Joaquim Forn, ayer durante el juicio
Joaquim Forn, ayer durante el juicio - REUTERS

Forn admite que el 1-O fue «ilegal» y defiende a los Mossos

El exconsejero resta valor a la declaración unilateral y acusa al fiscal de «peliculero»

MadridActualizado:

Sus manos nerviosas le delataron. A veces volteaba un bolígrafo, otras no acertaba a encajarse las gafas. Joaquim Forn pasó ayer apuros en el Tribunal Supremo al perseguir un doble objetivo en un frágil equilibrio. El antiguo consejero de Interior de la Generalitat reiteró su «compromiso político» con el referéndum ilegal del 1 de octubre, y a la vez defendió que él cumplió la ley y no impulsó desde su cargo la votación suspendida.

Forn no quiso defraudar al colectivo secesionista, pero buscó «salvarse» jurídicamente, consciente de que la Fiscalía solicita para él 16 años de cárcel por rebelión y malversación.

En su declaración, el segundo interrogatorio, Forn sí contestó a la Fiscalía. El ex consejero catalán de Interior aseguró que los Mossos d’Esquadra «nunca recibieron órdenes políticas» y negó la «inactividad» que la Fiscalía atribuye a los agentes autonómicos en las jornadas claves del «procés», como el asedio a la Guardia Civil el 20 de septiembre y el 1-O.

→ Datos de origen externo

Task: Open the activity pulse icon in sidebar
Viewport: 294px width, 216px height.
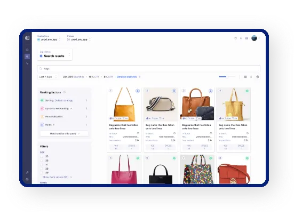Action: [x=27, y=63]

«Nunca se emplearon tantos efectivos para un referéndum, en este caso ilegal», llegó a decir, admitiendo que el 1-O se situó fuera de la legalidad. También restó «eficacia jurídica» a la declaración unilateral de independencia del 27 de octubre, dejando ahora en papel mojado los principales hitos que le han llevado hasta aquí.

Forn insistió en que hizo todo lo posible por cumplir los mandatos de la Fiscalía y el TSJ de Cataluña -que ordenaron con antelación impedir el 1-O, aunque se quedó sin palabras cuando le preguntaron qué hizo, y enfatizó que también debían preservar «la convivencia ciudadana».

Dispositivo policial

El Ministerio Público acusa a Forn y los mandos de los Mossos de agarrarse a esa expresión para organizar un dispositivo «deliberadamente» insuficiente para evitar la votación. El acusado aseguró que el 1-O se produjo la movilización más importante «en la historia de los Mossos». Unos 8.000 agentes, una pareja por cada centro. El fiscal que le interrogó, Fidel Cadena, salió al paso y puntualizó que en los comicios ordinarios como el 21-D se despliegan unos 12.000. Forn matizó que, en el 1-O, cada agente trabajó más horas y que, además, las del 21-D fueron unas «elecciones legales». «Si hubo una mala actuación fue de la Policía Nacional y la Guardia Civil», añadió el acusado, que encuadró el 20-S en un supuesto «derecho a la protesta». Acusó a la Fiscalía de construir «un relato peliculero» sobre ese día.

Forn se distanció de la ejecución operativa del dispositivo, pero reconoció que él otorgó «el visto bueno». Admitió la «autoridad» del Tribunal Constitucional, aunque lo tachó de imparcial, y admitió que le advirtió hasta en cinco ocasiones de las «responsabilidades penales» si continuaba impulsando el referéndum. Así lo reconoció a preguntas del fiscal Cadena. Por la tarde, ya interrogado por su propio abogado, rectificó y dijo que solo recibió un requerimiento. Ante su letrado, Javier Melero, un profesional respetado, Forn se mostró más tranquilo, con las manos relajadas.

Contradijo a Junqueras sobre la reunión policial del 28 de septiembre, y reconoció que los Mossos les alertaron del riesgo de incidentes. «Nos manifestaron su preocupación por lo que pudiera suceder el 1-O, pero actos puntuales, no una violencia generalizada». Él intentó defenderse.